Timeline of Amos Yee’s latest arrest by the Singapore Police Force over Section 298 of penal code

A timeline of Amos Yee’s latest sedition case that led to him being investigated by the Singapore Police Force (SPF) and his experience with the police arrest.

In response to earlier media queries, the police said that Amos had been arrested for offences under Sections 174 and 298 of the Penal Code.

The police spokesman said, “The offence under section 298 of the Penal Code relates to online remarks made in November 2015 that contained offensive and disparaging remarks against various religious communities,”

The timeline of Amos’ arrest for the offences

17 November 2015: Amos publishes a post on his blog https://amosyee.wordpress.com addressing Calvin Cheng’s comments on killing the children of terrorist members.

In the post, Amos wrote “Oh yes and xxxx Islam, and Allah doesn’t exist, but say you see a prick from ISIS who wants to kill or has even killed before, don’t think that’s a scenario where it’s alright to kill him”.

This statement prompted several police reports from the public.

12 December 2015: The SPF issues a statement affirming that Amos Yee is under investigation for his comments on Islam.

13 December 2015: Amos leaves Singapore. He faces no difficulty leaving Singapore. Amos heads first to Hong Kong, then to Melbourne and Taiwan. During his time abroad he posts several pictures to his Facebook account, one of which shows him holding up a middle finger to the Quran.

21 April 2016: Amos returns to Singapore. Once again, he is not stopped at immigration.

3 May 2016: Police show up at Amos’s home in Ang Mo Kio and inform him that he is legally obliged to show up for investigation. On the same day, Amos uploads a video in which he secretly records the police at his door.

9 May 2016: Amos attempts to leave the country. He is stopped by immigration and has his passport confiscated.

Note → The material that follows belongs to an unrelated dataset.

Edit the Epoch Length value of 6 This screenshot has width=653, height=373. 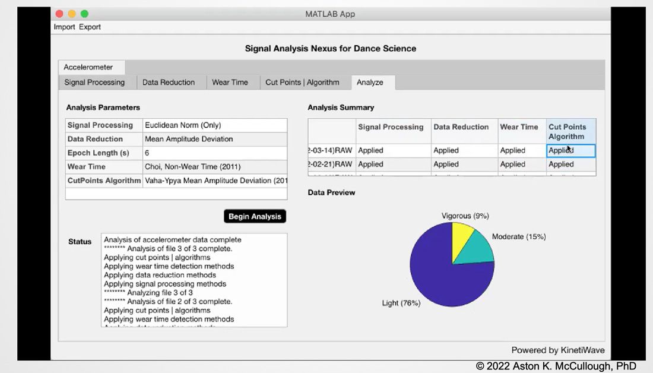point(215,153)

10 May 2015: Amos is arrested while going to buy lunch from a flat in Jurong. 3 police officers were allegedly waiting at the void deck downstairs. Once spotted, they immediately went up and handcuffed him. In the house, the 3 police officers called for assistance. 6 more officers then showed up. The police then began to search the house, finally confiscating a slew of electrical devices.

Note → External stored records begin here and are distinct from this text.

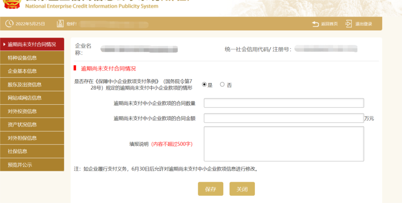Open 社保信息 sidebar entry
The height and width of the screenshot is (203, 402).
click(32, 151)
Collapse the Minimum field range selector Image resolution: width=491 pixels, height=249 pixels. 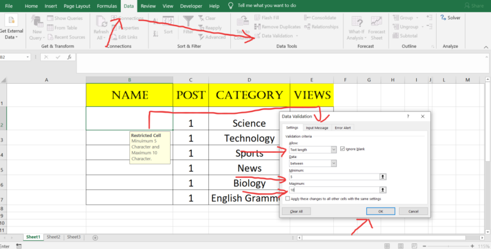pos(383,177)
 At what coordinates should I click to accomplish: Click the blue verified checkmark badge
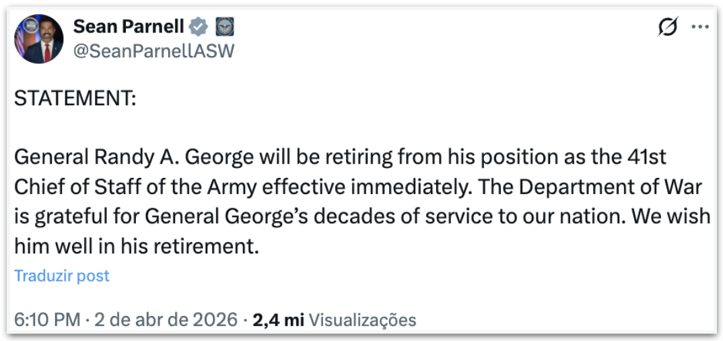tap(197, 28)
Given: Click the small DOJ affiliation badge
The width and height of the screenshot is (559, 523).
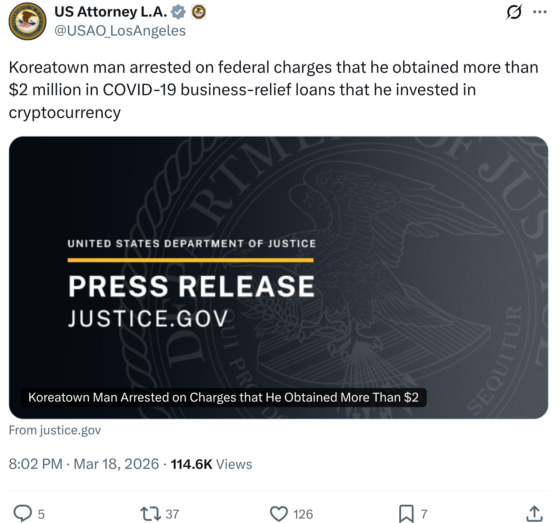Looking at the screenshot, I should 199,12.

Confiscated items include:

  • 5 phones
  • 7 laptops (1 of which is was Amos’ mother’s working laptop that had her prepared tuition notes inside and it significantly disrupted her work)
  • 1 desktop computer
  • 6 cameras
  • 3 tripods

Amos estimates that the total worth of the items is around SGD$16,000.

According to Amos, when the police decided to send him back to the police station, plastic shackles were used to secure Amos’ arms, legs and around his body. Amos said that the shackles were very tight and expressed discomfort but the officers refused to loosen them and quoted the officers saying,  ‘(until) we are back at the station’. Once the shackles were loosened, there were noticeable bruises on both arms and legs.

Amos was then brought to Jurong Police station and was questioned by ISP Doreen Chong. He said that there were 57 questions asked by the ISP during this interview.

Amos recounted that he was asked questions like:

  • “what was your intention to post the picture of you showing the middle finger on the Quran?”
  • “did you know that your words would offend people?”
  • “what do you mean by halal-snorters?”

Amos has stated that he did not answer any of the police’s questions. He noted that another male officer then threatened him saying, ‘if you don’t answer these questions, we can infer that to a different meaning and it will be to your disadvantage in court’.

Amos was subsequently released on $5,000 bail posted by his mother. 

There has been no further action by the police. Amos’ passport is currently impounded by the police and the police is still carrying out their investigation on the matter.

TOC understands that Amos has uploaded a video titled “Refuting Islam With Their Own Quran” on 19 May 2016. The video is taken off of Youtube within an hour (possibly for violating Youtube community standards). Amos then re-uploads the video on Vimeo.